May 29.—We are beginning now to be extremely busy, in our labors to finish up this three-years' absence from home, and get our affairs ready for embarkation. . . . .

In the evening I went to a late and very aristocratic dinner at Murchison's, the great geologist and man of fortune, at the west end of the town, who seems to have his house really at the ultra west end, so that I thought I never should get there. The party, however, was worth the trouble, for it was a striking mixture of talent and aristocracy and fashion. The talent might be considered as represented by Sedgwick, Lubbock,—the mathematician, whom I liked a good deal,—Lockhart, and Murchison; and the aristocracy and fashion, by the haggard, dried — up Lady Davy, Sir Charles Dalbiack,—the Commander of the Cavalry,—the Duke and Duchess of Roxburgh,— both young, handsome, and well-bred,—and the Earl of Dartmouth, who renewed an acquaintance I had with him formerly at Rome, and invited me to his place in Staffordshire.

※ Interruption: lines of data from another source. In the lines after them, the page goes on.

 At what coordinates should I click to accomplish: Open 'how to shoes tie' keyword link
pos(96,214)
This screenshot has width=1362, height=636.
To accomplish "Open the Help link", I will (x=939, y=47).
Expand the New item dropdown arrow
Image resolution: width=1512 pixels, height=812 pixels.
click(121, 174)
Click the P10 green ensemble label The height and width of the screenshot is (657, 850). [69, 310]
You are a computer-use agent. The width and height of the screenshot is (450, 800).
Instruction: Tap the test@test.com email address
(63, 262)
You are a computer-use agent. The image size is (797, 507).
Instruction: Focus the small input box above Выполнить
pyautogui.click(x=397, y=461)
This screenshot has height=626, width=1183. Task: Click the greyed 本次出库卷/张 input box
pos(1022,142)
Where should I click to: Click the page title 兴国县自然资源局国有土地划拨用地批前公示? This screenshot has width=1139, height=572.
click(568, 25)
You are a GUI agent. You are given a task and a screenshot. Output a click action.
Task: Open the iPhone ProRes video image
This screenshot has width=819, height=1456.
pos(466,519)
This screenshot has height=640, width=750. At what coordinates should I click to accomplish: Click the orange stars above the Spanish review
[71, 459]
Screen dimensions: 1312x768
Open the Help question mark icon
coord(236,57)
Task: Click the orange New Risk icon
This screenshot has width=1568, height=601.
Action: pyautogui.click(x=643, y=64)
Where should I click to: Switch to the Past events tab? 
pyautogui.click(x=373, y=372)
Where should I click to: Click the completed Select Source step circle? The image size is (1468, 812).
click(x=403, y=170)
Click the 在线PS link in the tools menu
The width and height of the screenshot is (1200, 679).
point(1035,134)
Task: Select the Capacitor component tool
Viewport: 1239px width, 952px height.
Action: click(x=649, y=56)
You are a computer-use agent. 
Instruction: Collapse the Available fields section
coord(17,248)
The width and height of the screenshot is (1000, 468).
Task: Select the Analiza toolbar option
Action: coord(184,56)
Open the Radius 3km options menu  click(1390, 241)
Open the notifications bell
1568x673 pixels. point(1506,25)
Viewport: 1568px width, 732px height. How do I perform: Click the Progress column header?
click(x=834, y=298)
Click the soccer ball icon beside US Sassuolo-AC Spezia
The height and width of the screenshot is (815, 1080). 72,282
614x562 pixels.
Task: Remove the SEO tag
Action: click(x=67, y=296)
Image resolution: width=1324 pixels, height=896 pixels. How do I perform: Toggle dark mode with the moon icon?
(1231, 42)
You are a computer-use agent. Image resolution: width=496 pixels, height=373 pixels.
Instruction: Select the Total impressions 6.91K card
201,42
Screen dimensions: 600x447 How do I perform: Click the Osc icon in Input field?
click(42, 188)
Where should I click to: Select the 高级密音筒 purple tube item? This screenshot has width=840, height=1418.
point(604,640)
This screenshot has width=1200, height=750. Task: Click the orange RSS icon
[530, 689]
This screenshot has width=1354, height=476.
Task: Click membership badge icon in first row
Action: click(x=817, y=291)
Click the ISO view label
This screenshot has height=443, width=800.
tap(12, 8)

It was all quite agreeable. Even Lockhart was softened by the society, and introduced the subject of ‘Ferdinand and Isabella,’ which he would not have done if he had not been very amiable. . . . . He promised, when he should be in the country, to look it over, and if he finds it what he expects to find it, to give it to some person who understands Spanish literature, to make an article about it . . . . . This is a good deal, and it is still more that he was really good-humored about it . . . . . It was a pleasant time with such people, but we did not stay late; and when we left, I took Sedgwick to the Athenaeum, and there bade him farewell with much regret. He goes to Cambridge to-morrow.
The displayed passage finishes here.